§ DATA EXTRACT
================================
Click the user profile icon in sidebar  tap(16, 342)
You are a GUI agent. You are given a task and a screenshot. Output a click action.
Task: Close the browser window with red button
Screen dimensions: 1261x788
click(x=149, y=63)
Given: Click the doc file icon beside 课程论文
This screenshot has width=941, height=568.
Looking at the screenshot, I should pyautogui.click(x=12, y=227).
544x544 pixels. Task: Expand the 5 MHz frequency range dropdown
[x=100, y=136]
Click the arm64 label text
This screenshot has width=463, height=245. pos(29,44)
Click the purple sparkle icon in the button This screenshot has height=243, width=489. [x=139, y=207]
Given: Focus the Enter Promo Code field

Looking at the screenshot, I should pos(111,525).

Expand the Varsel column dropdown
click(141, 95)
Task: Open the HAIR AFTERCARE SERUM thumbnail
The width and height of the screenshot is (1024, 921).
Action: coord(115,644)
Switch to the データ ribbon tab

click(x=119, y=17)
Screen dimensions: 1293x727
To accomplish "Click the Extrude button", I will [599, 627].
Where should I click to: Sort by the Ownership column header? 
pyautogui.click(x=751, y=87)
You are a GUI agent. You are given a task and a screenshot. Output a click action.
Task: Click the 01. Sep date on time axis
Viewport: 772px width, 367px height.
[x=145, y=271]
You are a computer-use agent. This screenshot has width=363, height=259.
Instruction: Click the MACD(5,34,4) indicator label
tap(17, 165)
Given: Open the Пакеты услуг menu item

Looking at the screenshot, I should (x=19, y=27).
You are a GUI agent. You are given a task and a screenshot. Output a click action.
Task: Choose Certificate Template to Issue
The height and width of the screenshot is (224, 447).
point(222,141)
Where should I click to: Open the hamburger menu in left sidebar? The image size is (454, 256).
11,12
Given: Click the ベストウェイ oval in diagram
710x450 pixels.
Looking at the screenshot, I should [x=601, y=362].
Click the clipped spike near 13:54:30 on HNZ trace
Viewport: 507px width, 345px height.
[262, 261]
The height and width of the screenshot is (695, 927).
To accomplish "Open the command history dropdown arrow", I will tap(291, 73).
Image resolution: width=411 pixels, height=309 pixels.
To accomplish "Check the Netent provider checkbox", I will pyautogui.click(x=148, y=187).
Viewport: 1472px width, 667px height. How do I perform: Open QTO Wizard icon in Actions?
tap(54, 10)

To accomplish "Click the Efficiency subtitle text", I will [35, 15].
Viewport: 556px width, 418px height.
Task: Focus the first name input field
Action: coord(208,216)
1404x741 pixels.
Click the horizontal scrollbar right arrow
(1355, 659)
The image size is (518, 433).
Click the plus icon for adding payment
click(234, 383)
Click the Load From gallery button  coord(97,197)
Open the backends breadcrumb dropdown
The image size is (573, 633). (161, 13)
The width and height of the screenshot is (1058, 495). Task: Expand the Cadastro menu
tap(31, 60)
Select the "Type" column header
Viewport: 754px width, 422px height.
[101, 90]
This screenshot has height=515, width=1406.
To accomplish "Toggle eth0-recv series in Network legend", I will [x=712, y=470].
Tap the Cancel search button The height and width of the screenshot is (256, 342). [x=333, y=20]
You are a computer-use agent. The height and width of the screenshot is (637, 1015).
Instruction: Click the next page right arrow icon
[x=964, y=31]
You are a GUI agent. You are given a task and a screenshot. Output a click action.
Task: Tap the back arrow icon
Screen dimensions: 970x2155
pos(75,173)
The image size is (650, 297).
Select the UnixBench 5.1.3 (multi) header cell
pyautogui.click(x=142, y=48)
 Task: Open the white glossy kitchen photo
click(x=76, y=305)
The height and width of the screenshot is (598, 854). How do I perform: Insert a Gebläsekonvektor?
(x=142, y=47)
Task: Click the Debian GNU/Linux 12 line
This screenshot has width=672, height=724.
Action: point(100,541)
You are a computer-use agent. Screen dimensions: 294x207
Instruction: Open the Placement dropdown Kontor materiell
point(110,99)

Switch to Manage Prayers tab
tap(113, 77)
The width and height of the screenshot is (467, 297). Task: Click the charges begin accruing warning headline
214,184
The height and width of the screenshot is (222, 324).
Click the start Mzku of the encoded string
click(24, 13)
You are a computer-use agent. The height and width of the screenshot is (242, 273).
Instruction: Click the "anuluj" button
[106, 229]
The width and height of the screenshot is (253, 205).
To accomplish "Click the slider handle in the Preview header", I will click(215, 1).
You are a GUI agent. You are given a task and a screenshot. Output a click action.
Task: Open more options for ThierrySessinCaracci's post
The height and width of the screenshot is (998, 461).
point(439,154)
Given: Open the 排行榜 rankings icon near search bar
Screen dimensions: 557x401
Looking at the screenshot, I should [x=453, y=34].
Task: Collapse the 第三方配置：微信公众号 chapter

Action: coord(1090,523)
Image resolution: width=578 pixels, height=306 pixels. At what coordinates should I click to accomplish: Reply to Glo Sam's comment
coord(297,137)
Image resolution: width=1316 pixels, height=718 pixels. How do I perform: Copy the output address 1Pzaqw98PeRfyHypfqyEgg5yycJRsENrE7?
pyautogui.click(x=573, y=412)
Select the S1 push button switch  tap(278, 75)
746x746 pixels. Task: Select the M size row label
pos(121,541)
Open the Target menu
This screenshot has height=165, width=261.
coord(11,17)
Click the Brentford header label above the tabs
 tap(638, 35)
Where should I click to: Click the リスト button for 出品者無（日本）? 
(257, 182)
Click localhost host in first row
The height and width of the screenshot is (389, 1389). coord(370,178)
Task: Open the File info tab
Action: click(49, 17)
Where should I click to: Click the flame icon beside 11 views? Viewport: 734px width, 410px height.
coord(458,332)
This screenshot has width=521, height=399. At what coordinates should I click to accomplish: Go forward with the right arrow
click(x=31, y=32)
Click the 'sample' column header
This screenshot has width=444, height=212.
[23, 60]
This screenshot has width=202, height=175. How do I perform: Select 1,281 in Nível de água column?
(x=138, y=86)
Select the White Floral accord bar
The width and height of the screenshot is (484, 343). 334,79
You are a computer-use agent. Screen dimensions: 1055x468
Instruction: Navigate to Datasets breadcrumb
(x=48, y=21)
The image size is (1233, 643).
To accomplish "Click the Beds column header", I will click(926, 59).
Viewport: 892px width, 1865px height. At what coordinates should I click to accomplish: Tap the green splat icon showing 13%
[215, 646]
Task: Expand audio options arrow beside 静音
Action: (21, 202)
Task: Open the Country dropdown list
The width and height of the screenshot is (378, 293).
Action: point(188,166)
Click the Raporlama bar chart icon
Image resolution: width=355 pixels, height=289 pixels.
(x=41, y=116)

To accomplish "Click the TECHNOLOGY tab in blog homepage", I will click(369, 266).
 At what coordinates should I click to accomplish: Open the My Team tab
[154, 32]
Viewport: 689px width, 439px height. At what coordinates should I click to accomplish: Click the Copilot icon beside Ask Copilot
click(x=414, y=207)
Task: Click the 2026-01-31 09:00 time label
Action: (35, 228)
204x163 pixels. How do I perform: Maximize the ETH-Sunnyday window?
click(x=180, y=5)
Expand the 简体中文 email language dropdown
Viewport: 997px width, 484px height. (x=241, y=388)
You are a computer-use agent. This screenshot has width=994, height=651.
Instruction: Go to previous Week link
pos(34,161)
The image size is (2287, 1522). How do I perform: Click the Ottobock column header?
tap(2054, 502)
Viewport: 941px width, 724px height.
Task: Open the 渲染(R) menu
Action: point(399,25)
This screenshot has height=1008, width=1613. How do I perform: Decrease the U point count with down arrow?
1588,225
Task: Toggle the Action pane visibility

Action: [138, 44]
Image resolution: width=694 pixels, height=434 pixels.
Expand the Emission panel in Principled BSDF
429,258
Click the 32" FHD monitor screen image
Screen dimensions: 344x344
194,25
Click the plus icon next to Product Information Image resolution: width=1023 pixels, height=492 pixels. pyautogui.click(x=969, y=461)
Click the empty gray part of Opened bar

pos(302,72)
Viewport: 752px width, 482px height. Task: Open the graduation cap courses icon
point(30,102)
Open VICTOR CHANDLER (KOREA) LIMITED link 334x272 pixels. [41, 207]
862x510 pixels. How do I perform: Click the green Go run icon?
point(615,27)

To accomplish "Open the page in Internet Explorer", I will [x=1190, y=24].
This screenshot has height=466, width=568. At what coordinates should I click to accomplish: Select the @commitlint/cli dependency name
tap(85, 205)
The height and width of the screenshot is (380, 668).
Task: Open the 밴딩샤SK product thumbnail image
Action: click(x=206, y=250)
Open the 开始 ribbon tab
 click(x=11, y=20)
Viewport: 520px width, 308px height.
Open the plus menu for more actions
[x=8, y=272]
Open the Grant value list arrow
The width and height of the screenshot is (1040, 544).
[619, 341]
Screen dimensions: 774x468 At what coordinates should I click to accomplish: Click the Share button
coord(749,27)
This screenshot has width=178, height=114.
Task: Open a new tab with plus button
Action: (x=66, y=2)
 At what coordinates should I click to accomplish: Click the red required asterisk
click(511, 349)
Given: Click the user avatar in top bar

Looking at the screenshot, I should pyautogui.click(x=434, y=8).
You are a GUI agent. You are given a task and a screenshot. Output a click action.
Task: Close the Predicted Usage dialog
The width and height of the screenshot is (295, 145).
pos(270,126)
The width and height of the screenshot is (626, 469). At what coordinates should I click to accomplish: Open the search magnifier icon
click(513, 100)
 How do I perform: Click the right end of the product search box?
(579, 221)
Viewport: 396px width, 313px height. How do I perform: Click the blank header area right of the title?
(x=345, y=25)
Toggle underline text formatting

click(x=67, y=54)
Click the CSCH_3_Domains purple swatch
================================
In the records above, find each line holding "computer" and copy it.

§ PROBLEM SOLUTION
You are a computer-use agent. This screenshot has width=363, height=259.
You are a computer-use agent. The height and width of the screenshot is (637, 1015).
You are a computer-use agent. Screen dimensions: 294x207
You are a computer-use agent. The height and width of the screenshot is (242, 273).
You are a computer-use agent. Screen dimensions: 1055x468
You are a computer-use agent. This screenshot has width=994, height=651.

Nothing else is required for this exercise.